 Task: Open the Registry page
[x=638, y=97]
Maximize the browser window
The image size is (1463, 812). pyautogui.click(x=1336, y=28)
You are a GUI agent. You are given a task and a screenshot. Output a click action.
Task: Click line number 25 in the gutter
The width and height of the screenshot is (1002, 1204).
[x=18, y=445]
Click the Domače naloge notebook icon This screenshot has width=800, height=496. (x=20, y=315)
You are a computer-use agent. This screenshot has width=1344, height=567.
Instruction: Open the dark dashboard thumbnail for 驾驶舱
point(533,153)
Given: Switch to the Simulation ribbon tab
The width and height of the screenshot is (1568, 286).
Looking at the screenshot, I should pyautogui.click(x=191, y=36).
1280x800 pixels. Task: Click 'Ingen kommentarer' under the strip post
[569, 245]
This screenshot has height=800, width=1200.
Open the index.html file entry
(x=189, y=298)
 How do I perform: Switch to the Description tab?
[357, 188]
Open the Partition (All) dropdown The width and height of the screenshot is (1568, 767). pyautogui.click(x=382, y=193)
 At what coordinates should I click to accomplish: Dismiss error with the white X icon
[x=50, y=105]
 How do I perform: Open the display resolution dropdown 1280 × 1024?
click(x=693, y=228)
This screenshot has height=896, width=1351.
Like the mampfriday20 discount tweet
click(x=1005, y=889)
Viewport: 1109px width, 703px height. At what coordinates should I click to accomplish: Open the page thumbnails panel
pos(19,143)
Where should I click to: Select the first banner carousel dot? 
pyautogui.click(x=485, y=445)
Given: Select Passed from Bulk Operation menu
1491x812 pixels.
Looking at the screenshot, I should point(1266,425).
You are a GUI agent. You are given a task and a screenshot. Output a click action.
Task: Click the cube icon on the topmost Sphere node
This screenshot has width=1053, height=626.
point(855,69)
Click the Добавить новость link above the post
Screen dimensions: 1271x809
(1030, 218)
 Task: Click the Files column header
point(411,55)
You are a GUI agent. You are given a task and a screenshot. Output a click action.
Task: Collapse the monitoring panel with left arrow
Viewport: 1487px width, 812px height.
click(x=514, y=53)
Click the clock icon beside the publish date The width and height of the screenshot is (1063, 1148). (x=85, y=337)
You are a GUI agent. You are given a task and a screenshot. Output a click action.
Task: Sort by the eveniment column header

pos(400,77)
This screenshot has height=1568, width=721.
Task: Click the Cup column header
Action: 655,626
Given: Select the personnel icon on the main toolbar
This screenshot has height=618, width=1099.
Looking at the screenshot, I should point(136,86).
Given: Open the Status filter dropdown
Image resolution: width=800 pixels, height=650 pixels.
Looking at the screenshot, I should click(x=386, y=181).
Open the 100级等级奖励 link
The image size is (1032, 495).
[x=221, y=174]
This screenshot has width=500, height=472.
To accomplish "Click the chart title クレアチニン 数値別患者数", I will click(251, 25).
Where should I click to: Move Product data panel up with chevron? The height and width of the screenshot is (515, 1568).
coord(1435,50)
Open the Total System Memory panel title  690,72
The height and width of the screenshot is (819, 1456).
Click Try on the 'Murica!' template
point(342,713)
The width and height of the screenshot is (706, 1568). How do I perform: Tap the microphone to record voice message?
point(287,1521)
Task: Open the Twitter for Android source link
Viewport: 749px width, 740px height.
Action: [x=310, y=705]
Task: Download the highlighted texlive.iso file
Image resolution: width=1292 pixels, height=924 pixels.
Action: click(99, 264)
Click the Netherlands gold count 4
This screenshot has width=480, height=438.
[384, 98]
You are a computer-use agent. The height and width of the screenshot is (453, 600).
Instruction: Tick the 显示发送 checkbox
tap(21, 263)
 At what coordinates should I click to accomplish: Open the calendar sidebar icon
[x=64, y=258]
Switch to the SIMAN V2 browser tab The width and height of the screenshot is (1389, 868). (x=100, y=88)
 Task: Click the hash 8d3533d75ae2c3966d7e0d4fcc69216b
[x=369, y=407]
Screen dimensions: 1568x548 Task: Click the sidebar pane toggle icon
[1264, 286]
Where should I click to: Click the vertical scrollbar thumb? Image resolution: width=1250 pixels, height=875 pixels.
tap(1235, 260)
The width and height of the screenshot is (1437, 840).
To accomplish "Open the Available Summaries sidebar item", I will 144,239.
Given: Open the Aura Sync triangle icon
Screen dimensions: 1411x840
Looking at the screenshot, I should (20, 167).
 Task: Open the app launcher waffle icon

######

Copy out the lines above word for word, from the first one through the line that contains "The image size is (1463, 812).".

COMPLETED EXERCISE =
 Task: Open the Registry page
[x=638, y=97]
Maximize the browser window
The image size is (1463, 812). pyautogui.click(x=1336, y=28)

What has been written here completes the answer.